I'd like any sockets which haven't been used for x minutes
to go away automatically. Any ideas how to do this?
(Wishlist: allow me to configure this).
In the medium term the clients will get a release
which releases the objref and re-connects if a request
fails. This will avoid the worst effects of re-starting
the servers.
(Wishlist: add this binding - something like
OBB_BINDING_AUTOMATIC_WITH_FAILOVER).
John D.
|
2427.3 | | CFSCTC::HUSTON | Steve Huston | Thu Jan 30 1997 12:19 | 40 |
| >"fix the stack" will probably not be accepted (they dont
>want to spend money on something that will be thrown away
>soon).
Well, if the problem is a bug in the TCP stack, maybe the vendor would
give you a fix for free. Especially such an obvious problem as not
handling connection shutdown correctly.
Ok, I won't push this... you know your customer. I was trying
to get ObjectBroker (and DEC) off the hook for the problem by
transferring blame (and attention) to the appropriate place.
>In any case we need to put in place a solution for those
>clients that end abruptly (powerfail or whatever).
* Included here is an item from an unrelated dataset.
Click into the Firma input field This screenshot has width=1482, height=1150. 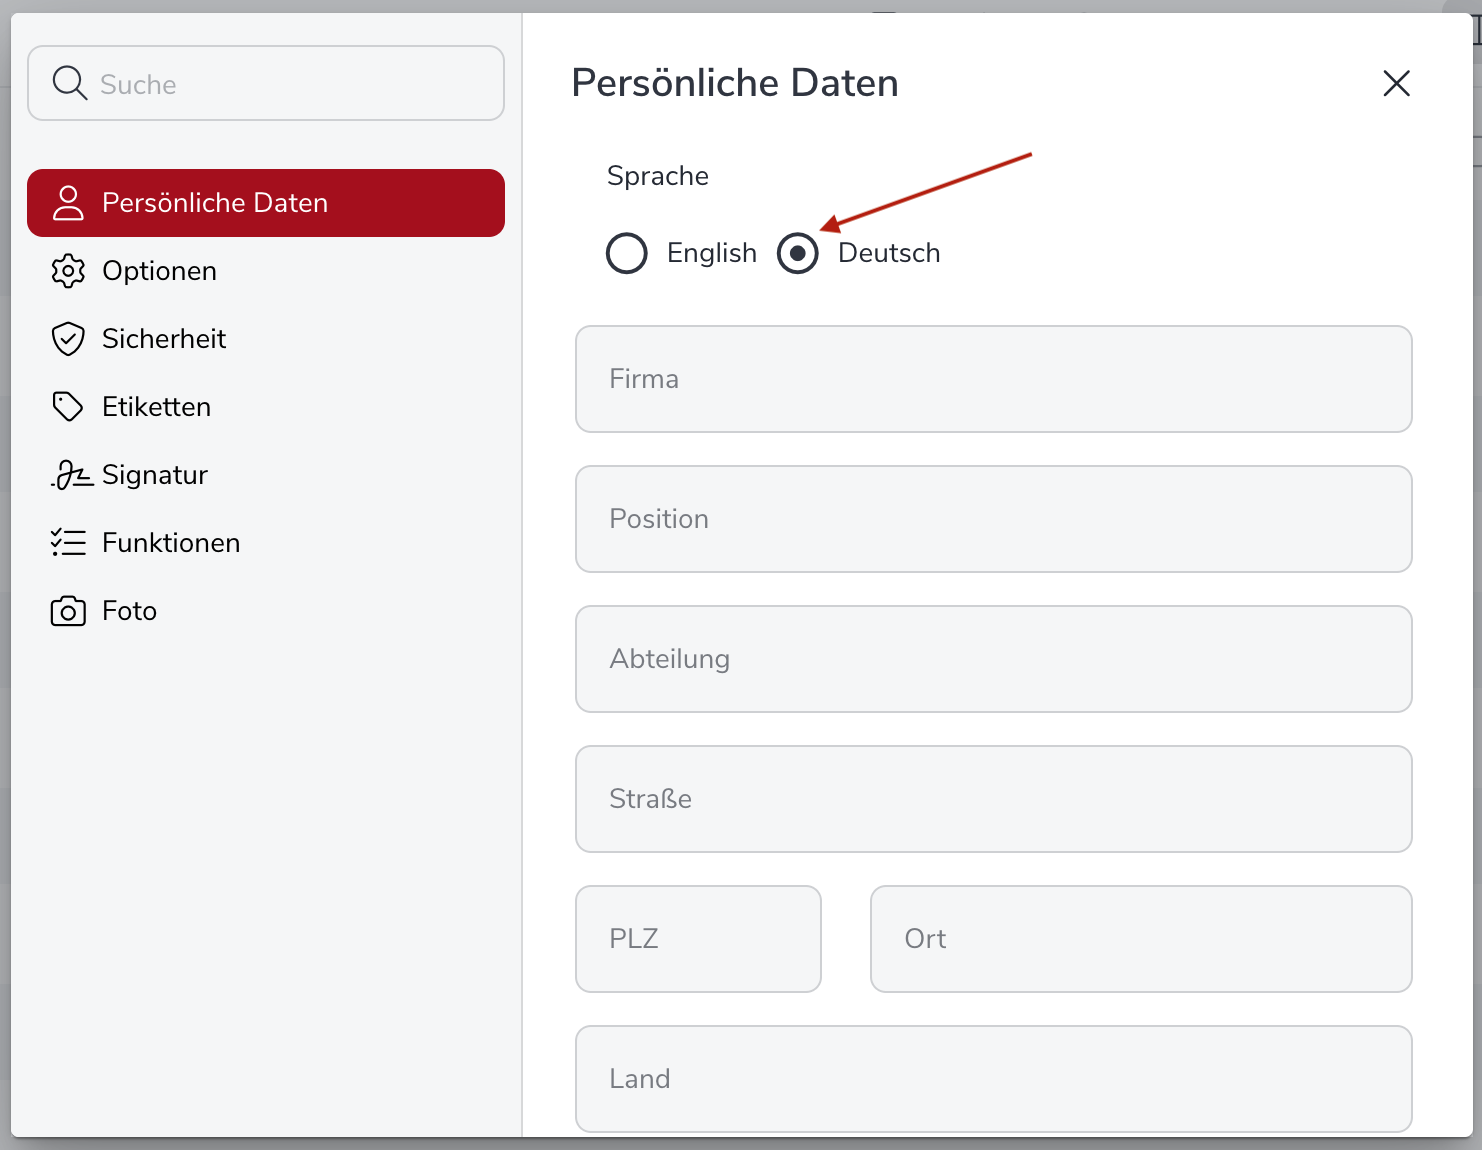[x=993, y=379]
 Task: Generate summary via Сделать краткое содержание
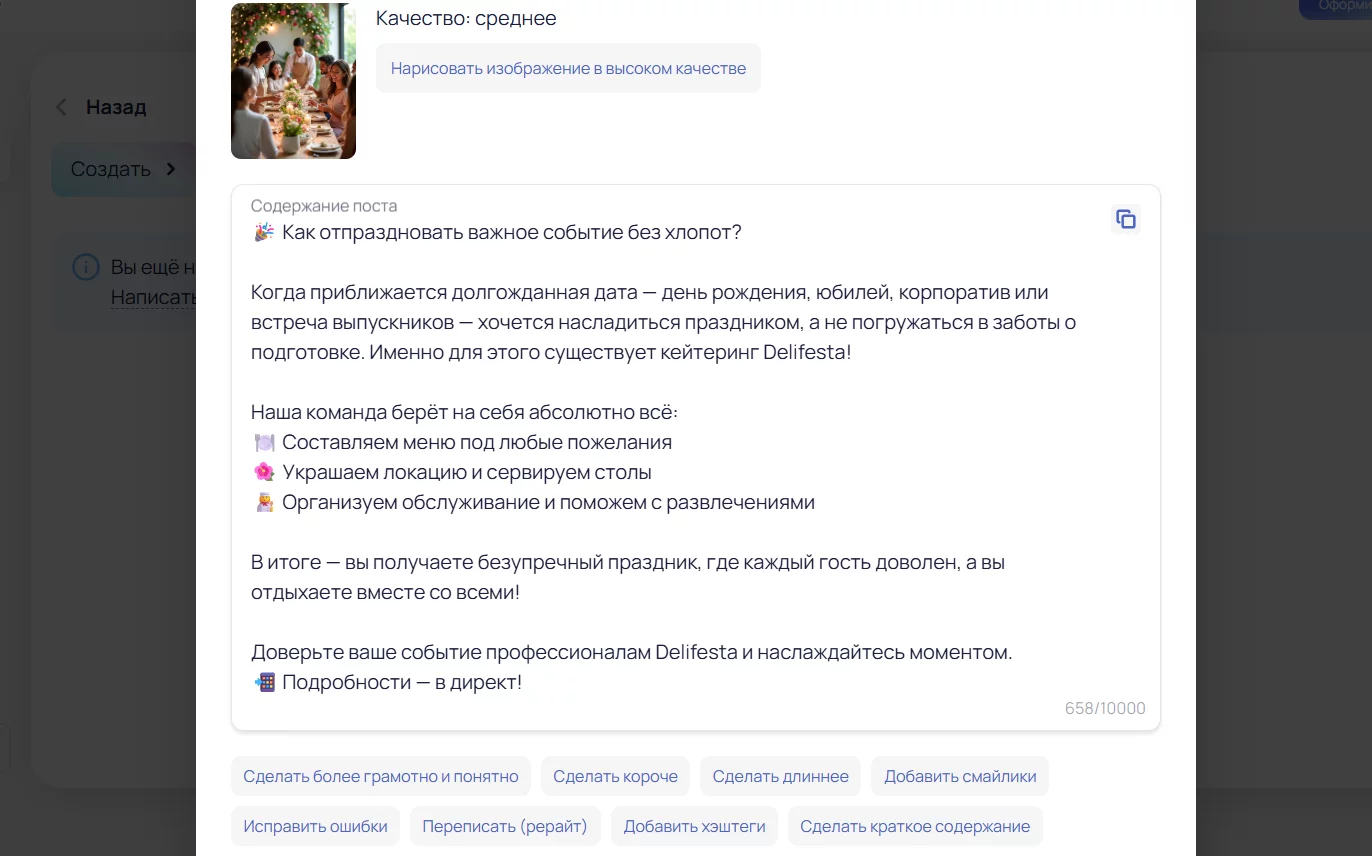point(914,826)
This is where OBB may be able to help. If keepalives are enabled
on the sockets, it may help to catch this condition and kill the
socket. But it can take keepalives quite a while to notice and kill
a dead connection. And depending on what the PC end is doing, keepalives
may not be any help at all. More info would be needed (below...)
>At the moment: we monitor (with a DCL script) the number
>of sockets and re-start the server if they go above danger-level
>(about 70 sockets); we check each socket and ping the remote
>end - if it's inactive we disconnect the socket. As a
>solution its clunky but it seems to work.
Do you know what state the TCP connection is in when they're "stuck"
or hung? This is a key piece of info to getting the base problem
taken care of.
>I'd like any sockets which haven't been used for x minutes
>to go away automatically. Any ideas how to do this?
>(Wishlist: allow me to configure this).
No, this is an application responsibility (e.g. OBB) and it's incredibly
hard to get it right without intimate knowledge of what both sides
are doing, which ObjectBroker does not (and can not) have.
-Steve
|
2427.4 | | LEMAN::DONALDSON | Froggisattva! Froggisattva! | Mon Feb 10 1997 05:49 | 19 |
| The customer is still investigating at a low priority level.
(At least their current production system is stable, if not
exactly elegant). I'll come back if we make any more progress.
>>I'd like any sockets which haven't been used for x minutes
>>to go away automatically. Any ideas how to do this?
>>(Wishlist: allow me to configure this).
>
>No, this is an application responsibility (e.g. OBB) and it's incredibly
>hard to get it right without intimate knowledge of what both sides
>are doing, which ObjectBroker does not (and can not) have.
Well, I think it should be possible to add some method
like timeout which could do whatever is appropriate to kill
of the link. OBB::Object::timeout or something (OBB_Object_set_timeout).
Which basically says if this object is active then timeout its
link (network dependant) if there's no activity for a certain period.
John D.
|
2427.5 | Can't time out on per-object basis | REQUE::ctxobj.zko.dec.com::Patrick | ObjectBroker Engineering | Mon Feb 10 1997 08:30 | 27 |
| ObjectBroker does not create a separate logically link for each
object. If it did, we'd not scale in systems with large number of
objects. It's for this same reason we don't track every object in
the system.
What we do support is multiplexing objects over a single network
link when more than one object reference is being held by the
client that has resulted in going to the same server process.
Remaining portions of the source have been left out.